Im currently hyper parameter tuning my model and returning the model with the least amount of error. Before I start the hyper parameter tuning process I ensure my validation and test data is is weighted correctly by removing columns they may occur the most. This is that code
#Get the weight
vali_weight = np.unique(y_validation, return_counts=True)[1]
test_weight = np.unique(y_test, return_counts=True)[1]
#Calculate how many need to removed
vali_remove_count = vali_weight[0] - vali_weight[1]
test_remove_count = test_weight[0] - test_weight[1]
#Re-merge data
#Validation
xv = X_validation.copy()
xv["TARGET"] = y_validation
xv = xv.drop(xv.query('TARGET == 0').sample(vali_remove_count).index)
#Test
xt = X_test.copy()
xt["TARGET"] = y_test
xt = xt.drop(xt.query('TARGET == 0').sample(test_remove_count).index)
#Re-split data
y_validation = xv["TARGET"]
xv.drop(columns=["TARGET"], inplace=True)
X_validation = xv.copy()
y_test = xt["TARGET"]
xt.drop(columns=["TARGET"], inplace=True)
X_test = xt.copy()
#Get the weight
vali_weight = np.unique(y_validation, return_counts=True)[1]
test_weight = np.unique(y_test, return_counts=True)[1]

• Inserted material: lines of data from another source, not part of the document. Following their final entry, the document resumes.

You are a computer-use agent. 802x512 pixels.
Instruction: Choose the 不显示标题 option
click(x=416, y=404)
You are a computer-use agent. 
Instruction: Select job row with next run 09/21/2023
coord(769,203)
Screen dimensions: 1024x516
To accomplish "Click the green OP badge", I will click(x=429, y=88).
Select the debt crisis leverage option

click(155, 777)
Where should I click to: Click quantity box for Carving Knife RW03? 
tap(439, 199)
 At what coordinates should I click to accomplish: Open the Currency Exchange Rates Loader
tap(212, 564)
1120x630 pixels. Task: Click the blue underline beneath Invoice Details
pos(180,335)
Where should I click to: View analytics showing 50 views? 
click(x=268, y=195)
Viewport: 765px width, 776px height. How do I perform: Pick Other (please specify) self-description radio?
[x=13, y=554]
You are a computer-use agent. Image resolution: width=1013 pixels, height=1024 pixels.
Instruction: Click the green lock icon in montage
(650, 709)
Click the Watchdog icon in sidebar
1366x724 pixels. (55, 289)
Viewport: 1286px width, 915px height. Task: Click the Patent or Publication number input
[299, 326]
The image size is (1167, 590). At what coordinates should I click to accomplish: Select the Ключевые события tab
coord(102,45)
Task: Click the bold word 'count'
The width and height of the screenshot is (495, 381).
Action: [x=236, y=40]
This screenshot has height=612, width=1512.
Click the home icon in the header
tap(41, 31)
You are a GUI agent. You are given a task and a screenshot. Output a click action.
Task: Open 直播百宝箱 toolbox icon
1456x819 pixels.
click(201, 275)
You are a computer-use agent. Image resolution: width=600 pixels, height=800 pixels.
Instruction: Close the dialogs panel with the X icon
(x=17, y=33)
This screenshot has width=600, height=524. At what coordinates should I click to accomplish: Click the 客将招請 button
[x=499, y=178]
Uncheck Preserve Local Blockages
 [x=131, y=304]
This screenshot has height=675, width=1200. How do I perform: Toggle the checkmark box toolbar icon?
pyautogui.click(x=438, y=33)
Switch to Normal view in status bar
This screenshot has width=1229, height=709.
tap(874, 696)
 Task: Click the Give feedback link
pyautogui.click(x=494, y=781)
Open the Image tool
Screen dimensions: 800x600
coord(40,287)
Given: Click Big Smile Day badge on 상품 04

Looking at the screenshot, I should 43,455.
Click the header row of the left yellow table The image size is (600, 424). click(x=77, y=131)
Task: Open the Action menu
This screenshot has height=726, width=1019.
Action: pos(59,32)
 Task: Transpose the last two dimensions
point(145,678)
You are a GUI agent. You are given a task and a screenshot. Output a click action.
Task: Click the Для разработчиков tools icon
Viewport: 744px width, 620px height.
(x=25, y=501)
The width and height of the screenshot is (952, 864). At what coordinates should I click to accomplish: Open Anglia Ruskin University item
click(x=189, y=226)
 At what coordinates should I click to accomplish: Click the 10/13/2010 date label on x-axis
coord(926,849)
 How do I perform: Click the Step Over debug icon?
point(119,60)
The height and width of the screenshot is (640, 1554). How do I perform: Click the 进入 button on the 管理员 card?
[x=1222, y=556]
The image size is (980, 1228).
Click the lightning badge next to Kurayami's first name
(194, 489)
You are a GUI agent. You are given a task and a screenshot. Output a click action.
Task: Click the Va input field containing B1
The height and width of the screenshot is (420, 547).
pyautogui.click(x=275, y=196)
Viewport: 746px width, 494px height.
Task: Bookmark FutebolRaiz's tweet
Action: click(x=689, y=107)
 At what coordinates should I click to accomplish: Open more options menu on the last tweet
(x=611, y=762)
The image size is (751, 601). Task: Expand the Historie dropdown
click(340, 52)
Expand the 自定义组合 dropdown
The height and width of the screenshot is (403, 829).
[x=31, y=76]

In terms of the training data im using sample weights during the training process
sample_weights = compute_sample_weight(class_weight='balanced', y=y_train)
After this step is complete i train another model with the best parameters found during the tuning to validate everything is correct.
clf=XGBClassifier(objective = "binary:logistic",
booster="gbtree",
max_depth = bp['max_depth'],
gamma = bp['gamma'],
max_leaves = bp['max_leaves'],
reg_alpha = bp['reg_alpha'],
reg_lambda = bp['reg_lambda'],
colsample_bytree = bp['colsample_bytree'],
min_child_weight = bp['min_child_weight'],
learning_rate = bp['learning_rate'],
n_estimators = 200,#bp['n_estimators'],
subsample = bp['subsample'],
random_state = bp['seed'])
sample_weights = compute_sample_weight(class_weight='balanced',
y=y_train)
evaluation = [(x_train, y_train), (x_validation, y_validation)]
clf.set_params(
eval_metric=['aucpr', 'logloss'],
early_stopping_rounds=100
).fit(x_train, y_train,
sample_weight=sample_weights,
eval_set=evaluation, verbose=True)
train_pred = clf.predict(x_train)
vali_pred = clf.predict(x_validation)
test_pred = clf.predict(x_test)
train_err = mean_absolute_error(y_train, train_pred)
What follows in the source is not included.